Morley Drury

Profile
- Position: Quarterback

Personal information
- Born: February 15, 1903 Midland, Ontario, Canada
- Died: January 21, 1989 (aged 85) Santa Monica, California, U.S.
- Listed height: 6 ft 0 in (1.83 m)
- Listed weight: 185 lb (84 kg)

Career information
- High school: Long Beach Tech
- College: USC (1925–1927)

Awards and highlights
- Consensus All-American (1927); Third-team All-American (1925); 2× First-team All-PCC (1925, 1927); Midland Sports Hall of Fame;

= Morley Drury =

American football player (1903–1989)

Morley Edward Drury (February 15, 1903 – January 21, 1989), nicknamed "the Noblest Trojan of Them All," was a quarterback for the University of Southern California.

==College career==
A graduate of Long Beach Polytechnic High School, Drury was a prominent quarterback for the USC Trojans of the University of Southern California, helping coach Howard Jones in leading USC during the 1920s.
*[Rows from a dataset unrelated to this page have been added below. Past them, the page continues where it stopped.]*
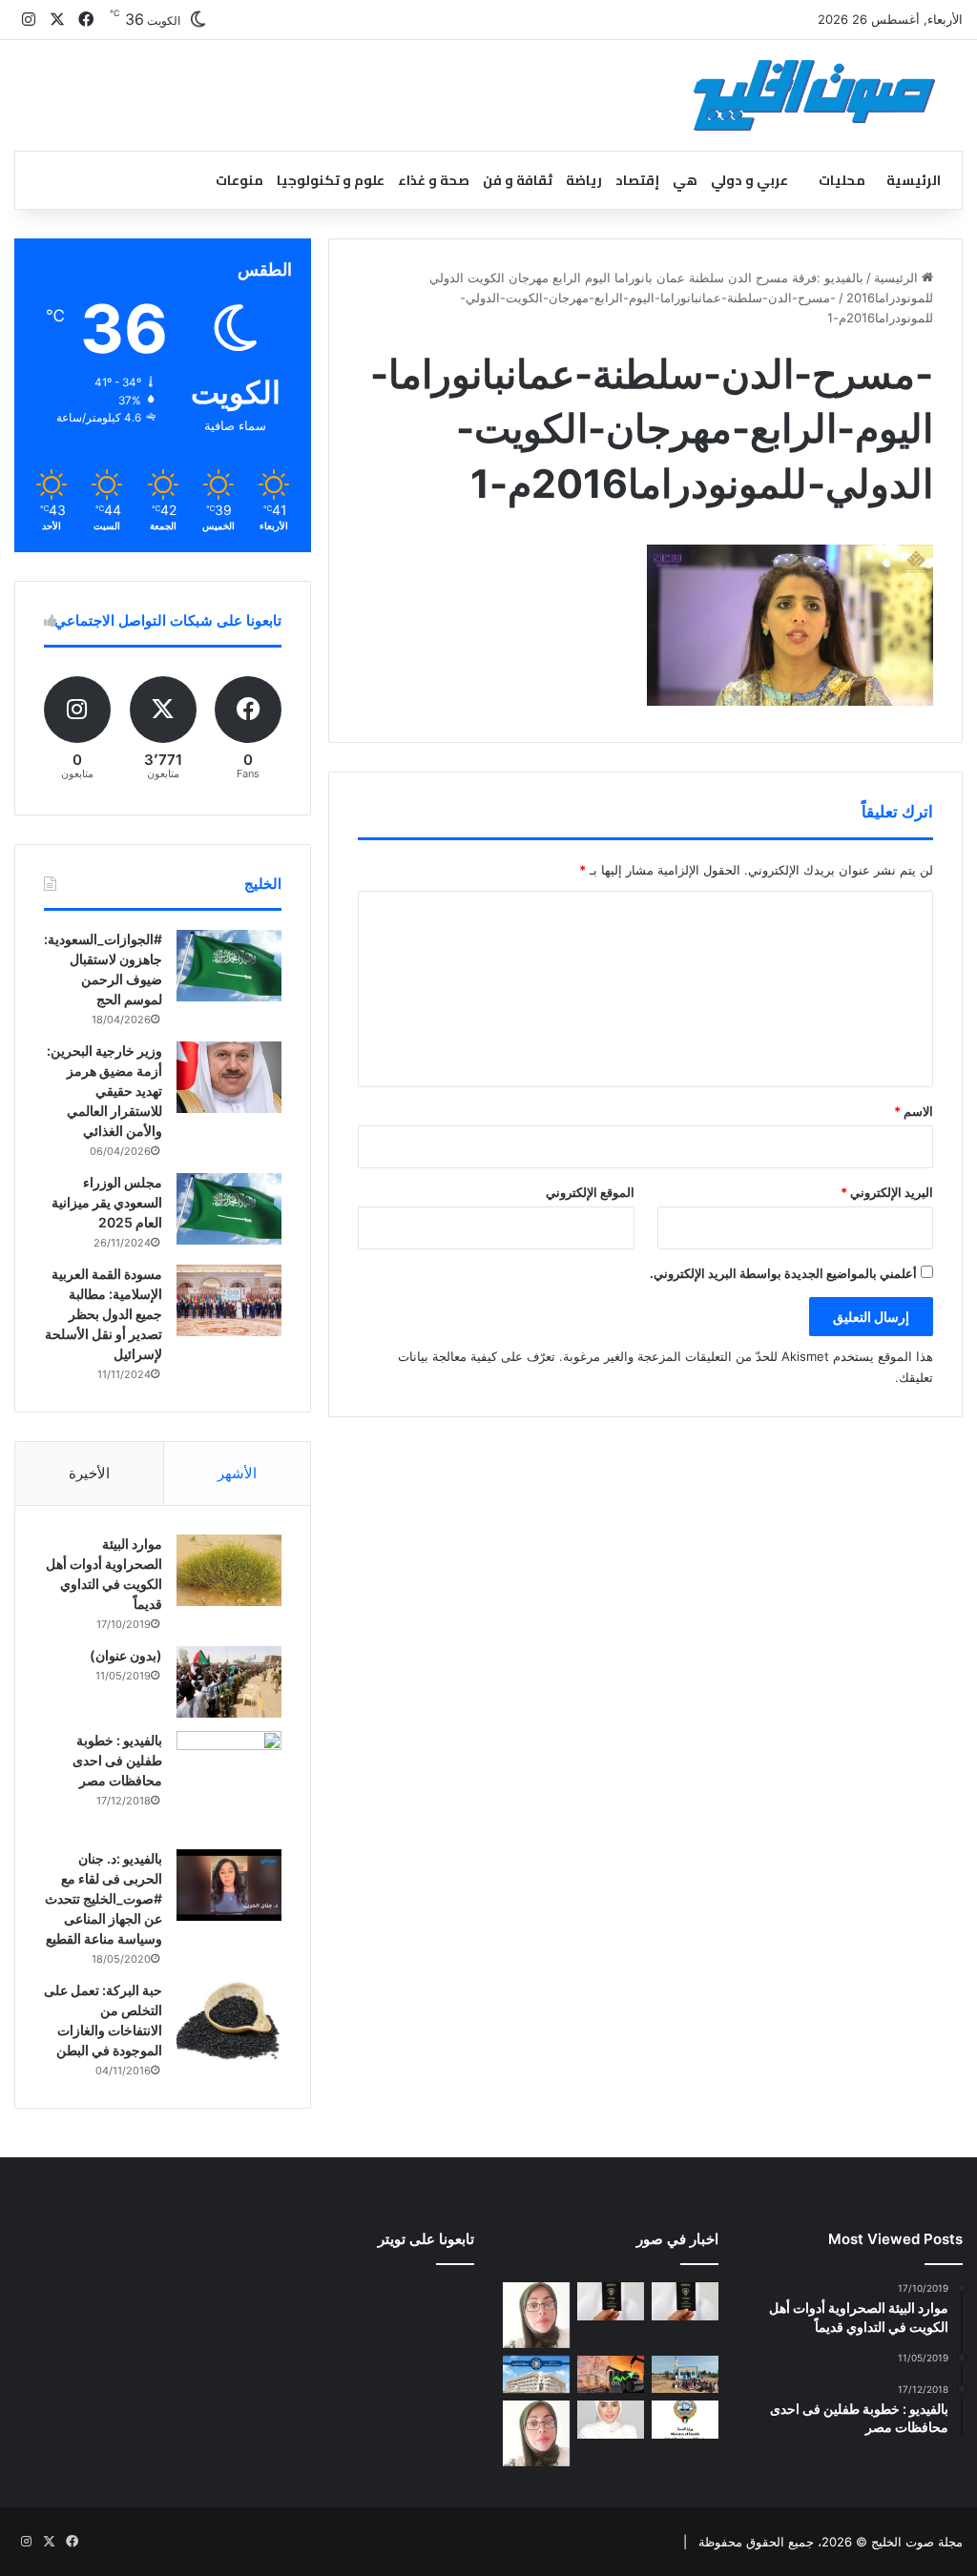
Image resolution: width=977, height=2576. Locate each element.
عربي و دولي (749, 180)
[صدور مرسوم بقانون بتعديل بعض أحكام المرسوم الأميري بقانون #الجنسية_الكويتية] (610, 2300)
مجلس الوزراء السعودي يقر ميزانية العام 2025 (107, 1202)
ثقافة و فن (517, 180)
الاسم (913, 1111)
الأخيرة (89, 1473)
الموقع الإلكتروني (590, 1192)
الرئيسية (913, 180)
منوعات (239, 180)
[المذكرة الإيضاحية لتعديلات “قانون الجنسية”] (685, 2300)
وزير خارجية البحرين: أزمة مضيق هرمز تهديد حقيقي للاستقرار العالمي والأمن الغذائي (104, 1090)
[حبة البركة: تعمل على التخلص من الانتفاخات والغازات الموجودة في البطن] (229, 2020)
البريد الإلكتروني (887, 1192)
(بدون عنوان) (126, 1655)
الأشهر (237, 1473)
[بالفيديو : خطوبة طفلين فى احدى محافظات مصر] (229, 1783)
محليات (842, 180)
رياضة (584, 180)
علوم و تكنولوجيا (331, 180)
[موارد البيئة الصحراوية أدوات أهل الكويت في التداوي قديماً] (229, 1570)
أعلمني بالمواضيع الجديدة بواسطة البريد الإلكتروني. (783, 1273)
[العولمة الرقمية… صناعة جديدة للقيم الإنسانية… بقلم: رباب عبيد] (536, 2314)
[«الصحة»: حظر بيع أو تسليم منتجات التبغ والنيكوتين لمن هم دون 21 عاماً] (685, 2419)
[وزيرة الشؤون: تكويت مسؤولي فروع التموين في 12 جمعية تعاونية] (610, 2419)
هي (685, 180)
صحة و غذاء (433, 180)
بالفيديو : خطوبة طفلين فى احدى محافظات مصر (117, 1760)
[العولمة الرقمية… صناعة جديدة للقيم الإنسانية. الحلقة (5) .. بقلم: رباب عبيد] (536, 2433)
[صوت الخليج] (814, 95)
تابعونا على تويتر (426, 2239)
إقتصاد (637, 180)
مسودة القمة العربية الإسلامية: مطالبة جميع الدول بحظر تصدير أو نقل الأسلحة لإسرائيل (103, 1314)
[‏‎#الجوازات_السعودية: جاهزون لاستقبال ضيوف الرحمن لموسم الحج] (229, 965)
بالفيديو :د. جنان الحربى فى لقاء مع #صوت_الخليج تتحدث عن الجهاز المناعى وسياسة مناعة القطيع (103, 1898)
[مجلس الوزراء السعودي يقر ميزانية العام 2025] (229, 1209)
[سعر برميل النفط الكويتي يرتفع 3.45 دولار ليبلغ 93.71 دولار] (610, 2374)
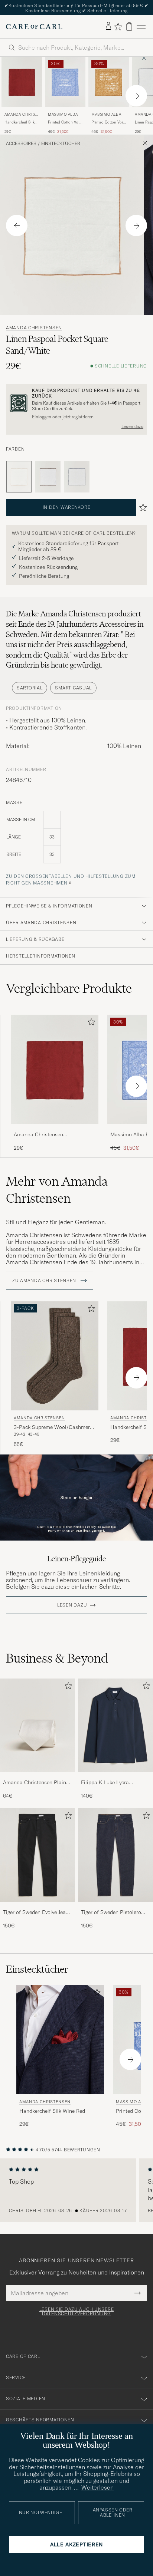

Drury's finest season came in 1927 as the senior captain employed his skillful passing and rushing to carry the Trojans to an 8–1–1 record. USC shared the Pacific Coast Conference title with Stanford University, battling the Indians to a 13–13 deadlock. The only smudge on the Trojan record was a mid-season loss to powerful Notre Dame, 7–6. Drury had 180 yards and three touchdowns against Washington, prompting the crowd at Memorial Coliseum to give him a 10-minute standing ovation. Drury led the team in scoring (76 points) and rushing (1163 yards) and won first-team All-America honors. His 1163 yards marked the first time a USC player surpassed 1,000 yards rushing and stood as a USC record until Mike Garrett eclipsed the mark with 1440 yards during his 1965 Heisman Trophy campaign.

Drury was elected to the College Football Hall of Fame in 1954. Drury died in 1989. In 2010, Morley Drury joined his late brother, former NHL hockey player and United States Olympian Herb Drury, as an inductee of the Midland (Ontario) Sports Hall of Fame, in the Athlete category.